Según Thrall, eso se debe a que los “milenials” son la generación que nació al final de la Guerra Fría. En la escuela, no tuvieron que esconderse debajo de un pupitre para ensayar cómo sería su respuesta ante un holocausto nuclear. Es cierto que su infancia se vio marcada por los ataques del 11 de septiembre, pero lo que más afectó a los “milenials” fue la consecuencia de esos atentados. Es decir, las guerras de Irak y Afganistán, los ataques con drones y la polémica ley antiterrorista “Patriot Act”, que coartó sus libertades y amplió a un nivel sin precedentes el espionaje de la Agencia de Seguridad Nacional (NSA).
ECLIPSADO POR IRAK
La culpa del olvido también la tiene la Administración de George W. Bush y su decisión de iniciar la guerra de Irak en 2003. La razón: el falso argumento de las armas de destrucción masiva. Desde ese momento, la atención de los medios y los recursos del Gobierno se desparramaron en Irak y Afganistán se quedó casi sin presupuesto. A cambio, pasó a ser conocida como la “buena guerra”, porque, en los ojos de algunos estadounidenses, era el único conflicto legítimo, el que había comenzado en 2001 para dar caza a Osama Bin Laden, el “cerebro” de los atentados del 11 de septiembre, y para castigar a los talibanes que le habían dado refugio.

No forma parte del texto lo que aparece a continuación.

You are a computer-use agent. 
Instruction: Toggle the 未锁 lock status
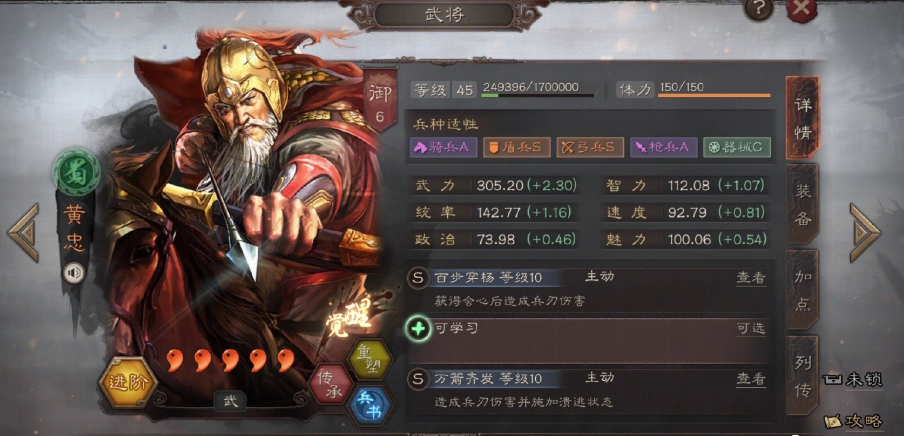[853, 380]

Dave Lapan fue uno de los artífices de la estrategia informativa del Pentágono en las dos guerras. Años después, retirado del servicio público, reconoce que se cometieron fallos.
“Hay gente que piensa que deberíamos habernos centrado en Afganistán y no haber desviado nuestra atención y recursos a Irak”. Debido a la división de recursos, dinero, soldados, atención mediática y liderazgo, EE.UU. se distrajo y dio a los talibanes una oportunidad para recuperar fuerzas y terreno. En 2001, los insurgentes gobernaban en tres cuartas partes de Afganistán y con la invasión, lo perdieron todo; pero, en los últimos años han ido incrementando su control, y en la actualidad dominan el 12% del país, de acuerdo con datos oficiales de EE.UU.
“Perdimos concentración, perdimos el momento. Hay quien piensa que hoy en día aún seguimos en la guerra de Afganistán porque desviamos nuestros recursos y nuestra atención a Irak, en vez de terminar lo que habíamos empezado”.
SOLO LOS MUERTOS VEN EL FINAL DE LA GUERRA
Pero ¿cómo se pone punto final a 18 años de guerra con 147.000 muertos entre civiles, soldados e insurgentes? Hace un mes, el Gobierno de Donald Trump firmó un acuerdo con los talibanes para sacar a las tropas estadounidenses de Afganistán. Sin embargo, la violencia amenaza ese pacto y la paz es aún una utopía.
Quienes lucharon allí saben que el repliegue no significará el fin de la contienda, pero esperan que un acuerdo ayude a cicatrizar las heridas. “Creo que, para nosotros, los que estuvimos en las guerras, la idea de que acabe nos ayudará a sentir un poco de alivio porque, cuando está sin finalizar, cuando continúa, ¿Cómo puedes pasar página? ¿Cómo empiezas de nuevo, cuando todavía está en desarrollo?”, pregunta Matthew Hoh.
El soldado cita al escritor de origen español Georges Santanyana: “Solo los muertos han visto el final de la guerra”. En el caso de Afganistán, puede que tenga razón.